El Ciudadano
Por Gonzalo Morales

Cada elección llega con ruido, promesas urgentes y acusaciones familiares. Y en medio de todo ese teatro repetido, vuelve la misma frase que ya suena más a constatación que a opinión: “¿Para qué votar si igual tengo que trabajar mañana?” Eso no es apatía. No es ignorancia. Es experiencia.
Porque los rostros cambian, los discursos cambian, los eslóganes cambian, pero la estructura material de la vida sigue siendo la misma: deuda, competencia, precariedad, exigencia permanente y la sensación íntima —casi moral— de que si algo sale mal, es porque no fuimos lo suficientemente buenos, productivos o fuertes.
Nos gusta pensar que nuestras ideas políticas surgen de la reflexión racional, pero la verdad es más cruda: pensamos como vivimos.
La conciencia no se forma en la universidad ni en los debates electorales: se forma en la oficina de la AFP, en el copago de la consulta médica, en la deuda educativa, en los arriendos abusivos, en la jornada laboral infinita, en la ansiedad por el futuro. El individualismo no es una preferencia personal: es el resultado de un diseño donde cada derecho dejó de ser colectivo para convertirse en responsabilidad individual.
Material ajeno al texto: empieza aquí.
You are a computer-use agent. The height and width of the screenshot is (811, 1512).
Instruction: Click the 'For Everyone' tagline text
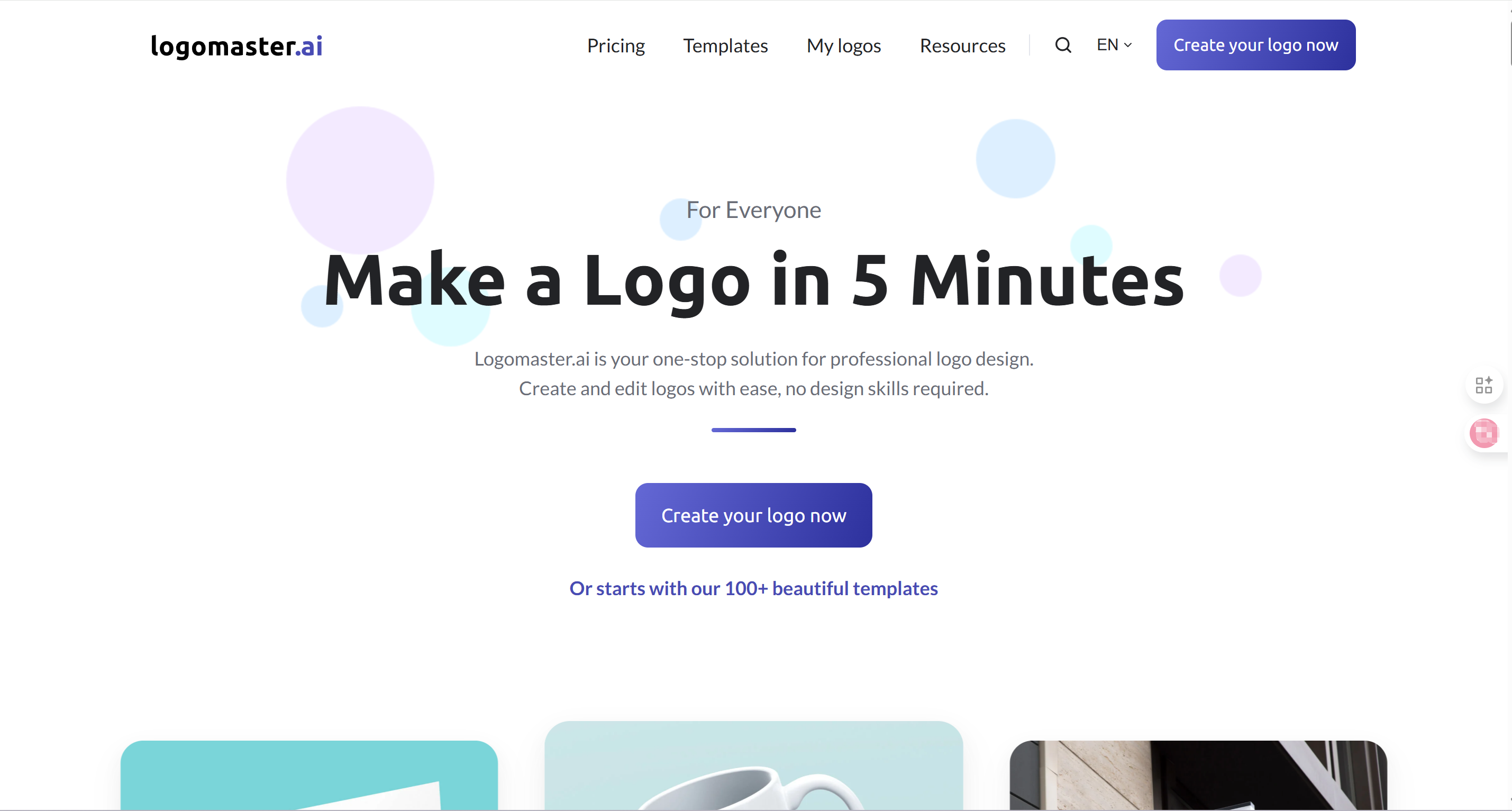(754, 210)

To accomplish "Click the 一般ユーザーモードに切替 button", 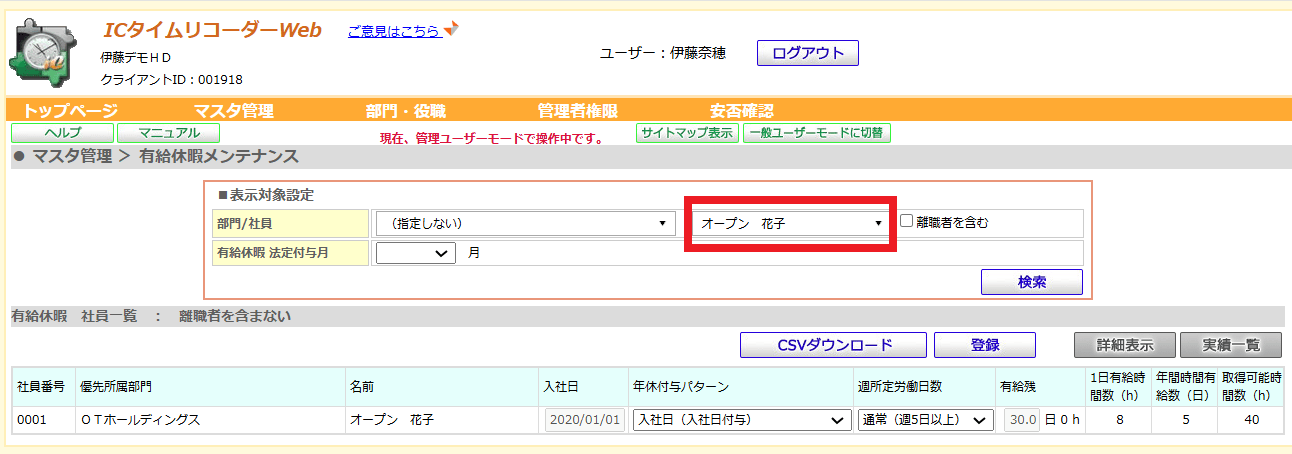I will click(817, 133).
Cuando la salud depende de un plan, la educación de un crédito y la jubilación de cuánto lograste ahorrar trabajando toda tu vida, la solidaridad deja de ser una convicción y se vuelve un lujo. La vida organizada como mercado produce personas que se ven a sí mismas como clientes, competidores o proyectos personales —nunca como parte de un “nosotros”.
Por eso, no sorprende que muchos voten “en contra de sus derechos” o “en contra de su propio interés”. Porque desde la experiencia cotidiana, el interés ya no es colectivo, sino individual: mi seguridad, mi trabajo, mi tranquilidad, mis oportunidades, mi estabilidad. La idea de bien común perdió peso frente a la urgencia de sobrevivir. La política se volvió un trámite lejano, mientras la vida se volvió una carrera cercana y agotadora.
Y así, en elecciones, los discursos que resuenan no son los que hablan de derechos, justicia social o transformación, sino los que ofrecen soluciones inmediatas a problemas vividos como personales: seguridad, empleo, orden, inversión, mano dura, crecimiento. No porque la gente sea egoísta: porque el sistema convirtió la vida en una lucha individual.
Culpamos al gobierno actual, al anterior, a los inmigrantes, a la izquierda, a la derecha, a los jóvenes, a los viejos —cualquier explicación sirve si es rápida y emocional. El sistema no se ve: se siente.
Pero si pensamos como vivimos, hay otra pregunta inevitable: ¿puede un país cambiar sólo con elecciones? No. Un país cambia cuando cambia la forma de vivir, y esa transformación no comienza con una papeleta, sino con recuperar algo que este modelo nos arrebató: la experiencia de comunidad.
Eso exige repolitizar lo cotidiano: conversar, organizarnos, construir redes, recuperar sindicatos vivos, asambleas territoriales, cooperativas, proyectos comunes; dejar de delegar la política en quienes ocupan cargos y volver a ejercerla como práctica colectiva.
Quien quiera transformar un país no puede limitarse a administrar instituciones: debe desbordarlas, construir movimiento, programa, identidad colectiva y capacidad de acción sostenida. No basta con exigir derechos si seguimos viviendo como consumidores aislados; debemos reconstruir los lazos que hacen posible defenderlos.
Porque si no lo hacemos, la frustración seguirá acumulándose hasta que estalle sin horizonte, sin dirección y sin proyecto. Ya hemos visto destellos: rabia justa sin estructura capaz de sostener el cambio. Estallidos que abren puertas, pero que, sin organización, terminan nuevamente cerradas.
Entonces, quizá debamos reformular la pregunta inicial. No se trata convencer a los votantes de apostar por una alternativa, sino cómo hacer para que votar tenga sentido en la vida cotidiana.
La respuesta no es esperar milagros electorales. La respuesta es construir, antes de votar, aquello que valga la pena proteger después. Un país cambia cuando la gente deja de sentirse sola. Cuando la política deja de ser espectáculo y vuelve a ser herramienta. Cuando los vínculos dejan de ser mercancía y vuelven a ser comunidad.
Solo entonces, por primera vez en décadas, no votaremos para ver si “algo mejora”: votaremos para cuidar lo nuestro. Porque cuando volvamos a vivir juntos, volveremos a pensar juntos. Y ahí, recién ahí, empezará el verdadero cambio.
Por Gonzalo Morales
Las expresiones emitidas en esta columna son de exclusiva responsabilidad de su autor(a) y no representan necesariamente las opiniones de El Ciudadano.